I'm just goingt o daydream that she's mine and live vicariously through you all. 

Good luck!


----------



## AngelAviary (Aug 12, 2014)

She looks fantastic! Isnt it incredible that in one trim they go from the fluffy puppy (the look that I just LOVE) to such a grownup looking show dog?! She is ready and is going to do wonderful!


----------



## ArreauStandardPoodle (Sep 1, 2009)

Charmed said:


> Pearl looks stunning and just the photos I needed. Wilson will be getting a long overdue spa day next week after his leg sutures are removed and I need pictures to study. Doesn't matter how many drawings I see or written instructions I read, I have to visualize with photographs...and Pearl is a lovely vision to work from. Thank you.


I hope the photos help you. Don't be flustered if he does not look like this. I have been grooming most of my life and will not attempt show scissors. It takes a special gift and really steady hands to be this good.


----------



## all that jazz (Feb 6, 2011)

Though I love all the poodles, I think Pearl's color is my favorite! She is beautiful!


----------



## Charmed (Aug 4, 2014)

Not to worry about me getting flustered. There is no stress involved since I scissor for the pure pleasure and challenge of it. Really changes things when there is no showing involved. Sort of like the relief of having a pass/fail class when you are used to working for an "A". I bet your scissor work would be perfectly fine under my circumstances.


----------



## ArreauStandardPoodle (Sep 1, 2009)

Thank you all for your kind words! Pearl's first show is the 28th and 29th of this month. Generally, their first time out, I just hope they will behave in the ring and enjoy themselves. Fingers crossed that she does just that.


----------



## Dolly's Mom (Feb 14, 2014)

I have an 18 month old who is growing coat (ugh). And I totally see the "flaky puppy" thing in her!!

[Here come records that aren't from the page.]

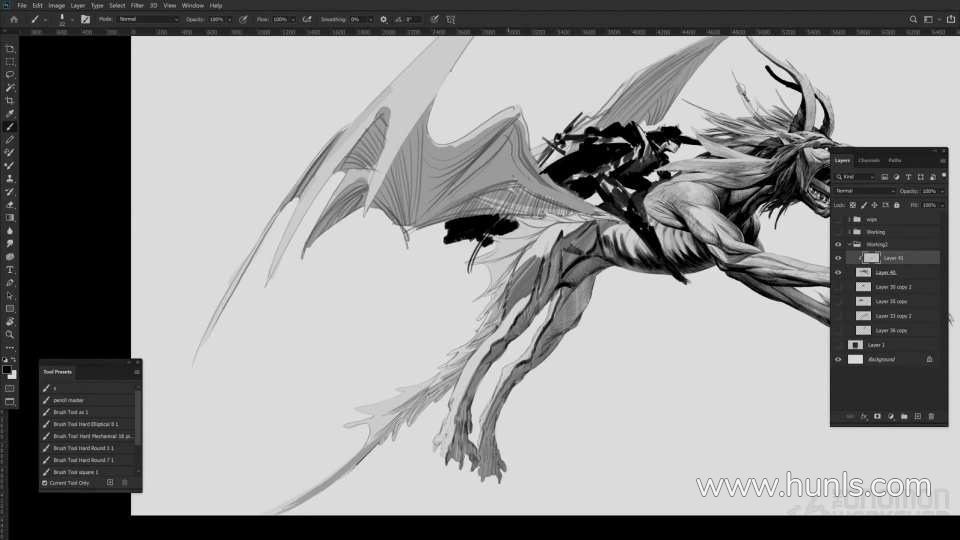This screenshot has height=540, width=960.
Task: Toggle Current Tool Only checkbox
Action: pyautogui.click(x=44, y=483)
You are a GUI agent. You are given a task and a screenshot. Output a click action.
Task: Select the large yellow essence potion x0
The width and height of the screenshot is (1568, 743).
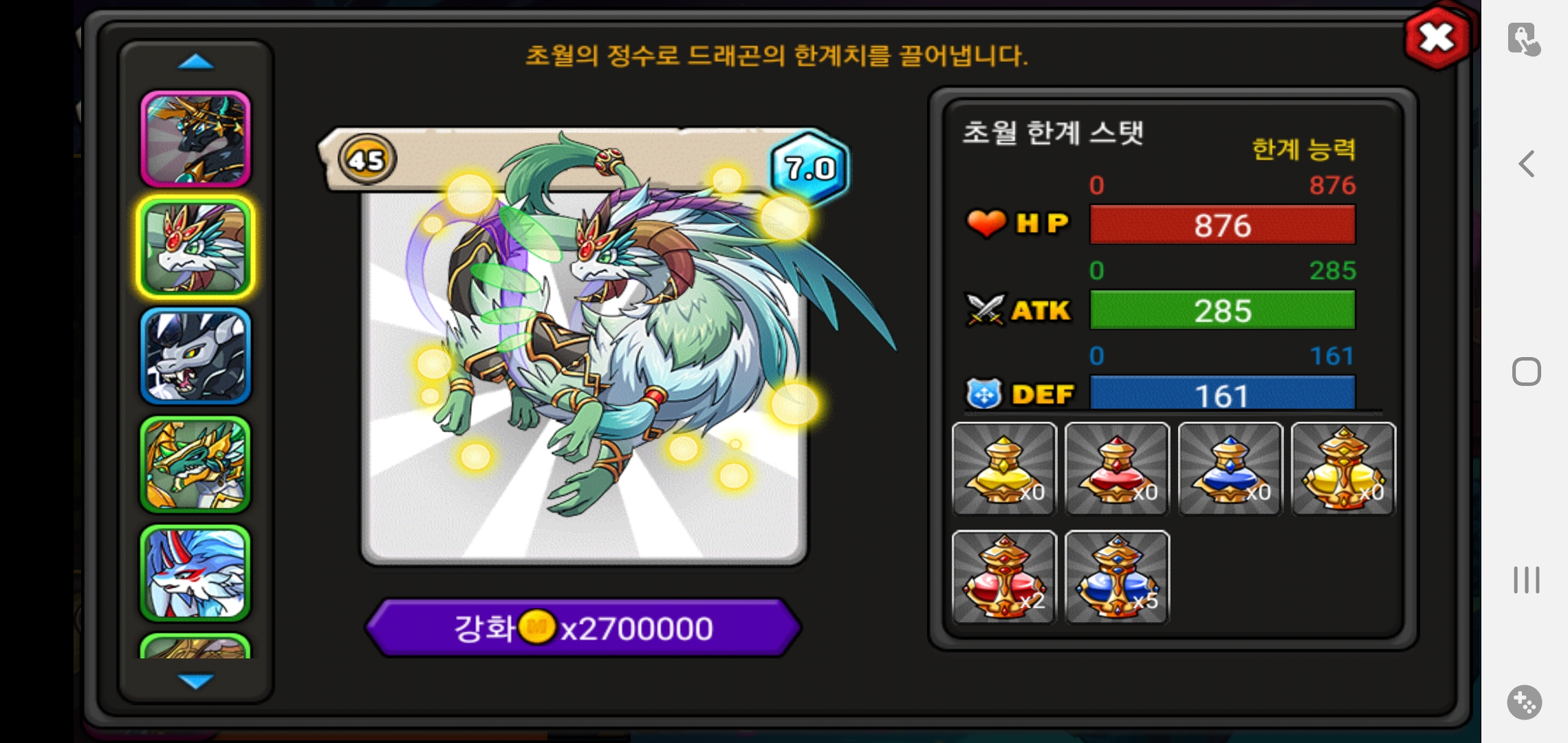(1343, 469)
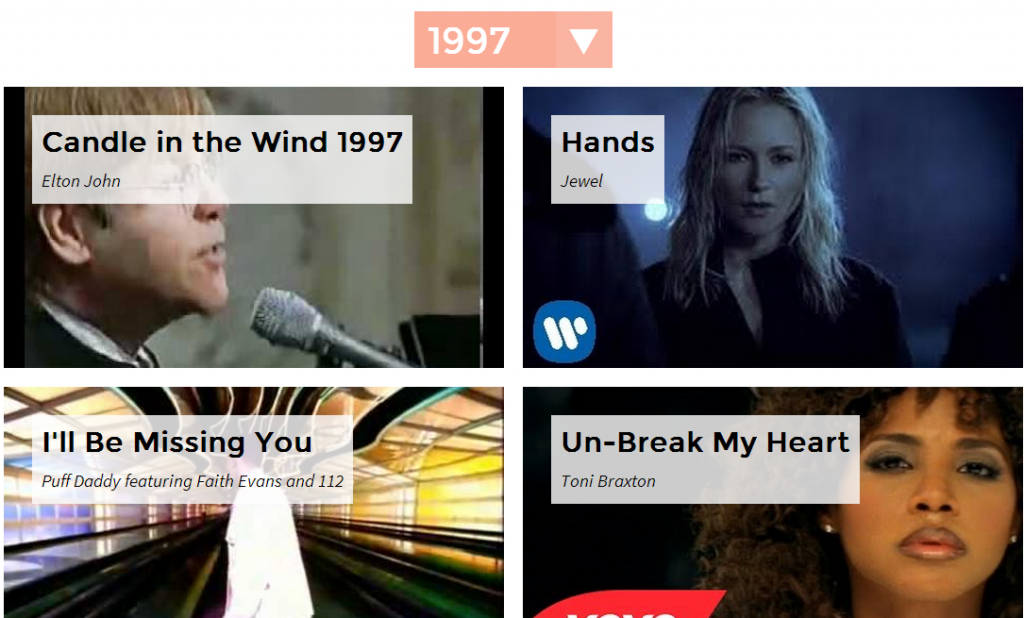Open the Un-Break My Heart title

click(705, 442)
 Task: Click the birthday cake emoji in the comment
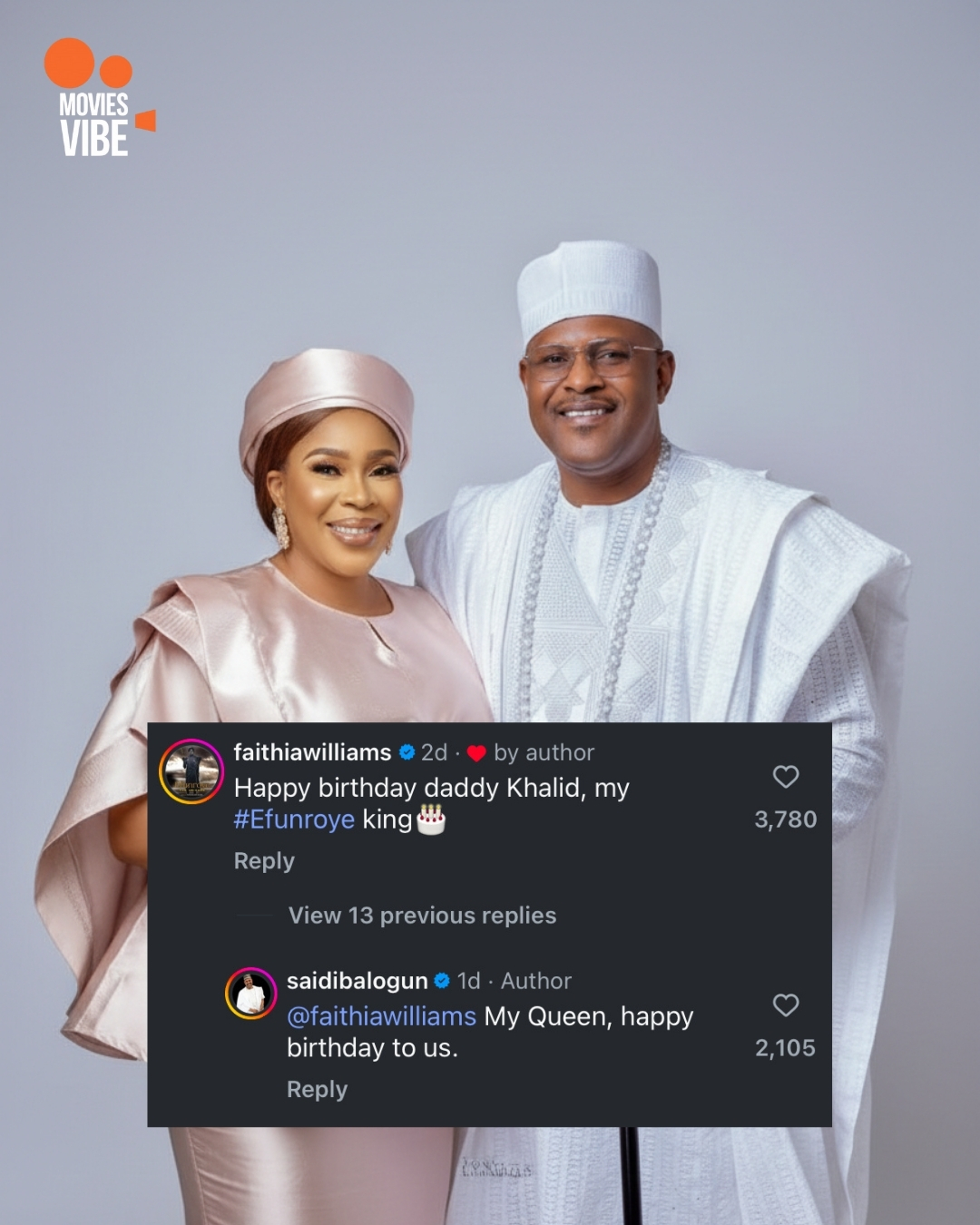[431, 819]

I met Allison Cowie last summer with her creative groomed dog (so cute)! She was lovely, good luck to her and Pearl!!!

Pearl is looking fab of course! Is she considered apricot? Who's her sire?


----------



## ArreauStandardPoodle (Sep 1, 2009)

That is cool that you've met Allie. Pearl really likes her and vice versa, so it could be a match made in Heaven. Pearl is apricot and her Daddy is 
Am. GR. CH. Le Glorious Lombardi du NOLA's Caniche Rouge. I love him!

Daddy:



Mommy:


----------



## Dolly's Mom (Feb 14, 2014)

That's an amazing colour combo!! Explains how Pearl's so lovely!!
My breeder just had a litter and the sire is Lumiere Astoria's Hot Commodity an apricot (3 in this litter), you should see him, he's such a cool colour!
I was just telling her about how great your colours are actually lol. But she rarely does colour breeding.


----------



## ArreauStandardPoodle (Sep 1, 2009)

Dolly's Mom said:


> That's an amazing colour combo!! Explains how Pearl's so lovely!!
> My breeder just had a litter and the sire is Lumiere Astoria's Hot Commodity an apricot (3 in this litter), you should see him, he's such a cool colour!
> I was just telling her about how great your colours are actually lol. But she rarely does colour breeding.


Who is your breeder? I have seen a lot of the Lumiere's boy in ads and he is lovely


----------



## Dolly's Mom (Feb 14, 2014)

Dianne Hopper-Carrington Poodles. 
I've got two of her girls!


----------



## RedPoppy (Jan 19, 2013)

beautiful faboulous groom!


----------



## lily cd re (Jul 23, 2012)

She looks absolutely fabulous! Good luck with that first time out to show.


----------